[Stored data]
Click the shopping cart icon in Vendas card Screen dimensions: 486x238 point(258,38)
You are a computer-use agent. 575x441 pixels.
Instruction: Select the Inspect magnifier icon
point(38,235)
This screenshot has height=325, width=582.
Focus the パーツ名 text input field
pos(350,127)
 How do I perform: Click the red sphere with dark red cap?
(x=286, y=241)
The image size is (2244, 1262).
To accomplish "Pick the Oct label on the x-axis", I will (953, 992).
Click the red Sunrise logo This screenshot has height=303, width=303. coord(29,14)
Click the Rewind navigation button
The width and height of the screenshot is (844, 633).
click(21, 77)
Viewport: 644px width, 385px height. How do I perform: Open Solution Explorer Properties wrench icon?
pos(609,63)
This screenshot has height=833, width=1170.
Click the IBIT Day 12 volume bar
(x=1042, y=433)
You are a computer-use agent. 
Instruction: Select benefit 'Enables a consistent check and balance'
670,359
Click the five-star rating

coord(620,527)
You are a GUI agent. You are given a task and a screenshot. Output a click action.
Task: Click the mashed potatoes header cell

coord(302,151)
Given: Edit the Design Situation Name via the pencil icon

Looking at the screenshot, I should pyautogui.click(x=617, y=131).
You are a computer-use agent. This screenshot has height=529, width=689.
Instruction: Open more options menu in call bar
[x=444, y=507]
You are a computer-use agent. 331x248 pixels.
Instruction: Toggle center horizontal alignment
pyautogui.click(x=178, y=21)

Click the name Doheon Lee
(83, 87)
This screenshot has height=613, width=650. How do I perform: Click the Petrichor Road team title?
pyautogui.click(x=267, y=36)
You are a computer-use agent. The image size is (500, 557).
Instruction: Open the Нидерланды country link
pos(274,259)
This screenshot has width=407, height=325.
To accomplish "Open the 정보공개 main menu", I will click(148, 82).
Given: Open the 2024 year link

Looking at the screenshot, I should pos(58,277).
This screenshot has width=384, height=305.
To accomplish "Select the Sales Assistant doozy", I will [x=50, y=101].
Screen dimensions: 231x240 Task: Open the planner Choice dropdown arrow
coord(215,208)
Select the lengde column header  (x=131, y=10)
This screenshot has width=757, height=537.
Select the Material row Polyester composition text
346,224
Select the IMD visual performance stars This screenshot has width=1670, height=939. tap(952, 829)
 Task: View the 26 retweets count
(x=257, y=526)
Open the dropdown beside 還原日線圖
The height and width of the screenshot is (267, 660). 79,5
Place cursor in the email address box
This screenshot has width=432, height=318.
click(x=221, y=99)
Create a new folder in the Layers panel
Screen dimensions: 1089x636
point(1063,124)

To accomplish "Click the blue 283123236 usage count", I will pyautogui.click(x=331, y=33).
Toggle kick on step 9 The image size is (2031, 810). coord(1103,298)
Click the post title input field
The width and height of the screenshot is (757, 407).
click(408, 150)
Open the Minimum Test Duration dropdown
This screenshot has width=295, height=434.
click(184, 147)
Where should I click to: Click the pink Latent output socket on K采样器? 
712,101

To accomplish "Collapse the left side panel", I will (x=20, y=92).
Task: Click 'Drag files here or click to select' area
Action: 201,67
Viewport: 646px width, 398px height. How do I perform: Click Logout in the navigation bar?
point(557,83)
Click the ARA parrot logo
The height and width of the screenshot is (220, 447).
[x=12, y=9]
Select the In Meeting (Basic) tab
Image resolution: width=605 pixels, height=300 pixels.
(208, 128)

- Problem statement: For each line above that includes the word "computer", make a copy of that line.

- Exercise answer:
You are a computer-use agent. 575x441 pixels.
You are a computer-use agent. 
You are a computer-use agent. This screenshot has height=529, width=689.
You are a computer-use agent. 331x248 pixels.
You are a computer-use agent. The image size is (500, 557).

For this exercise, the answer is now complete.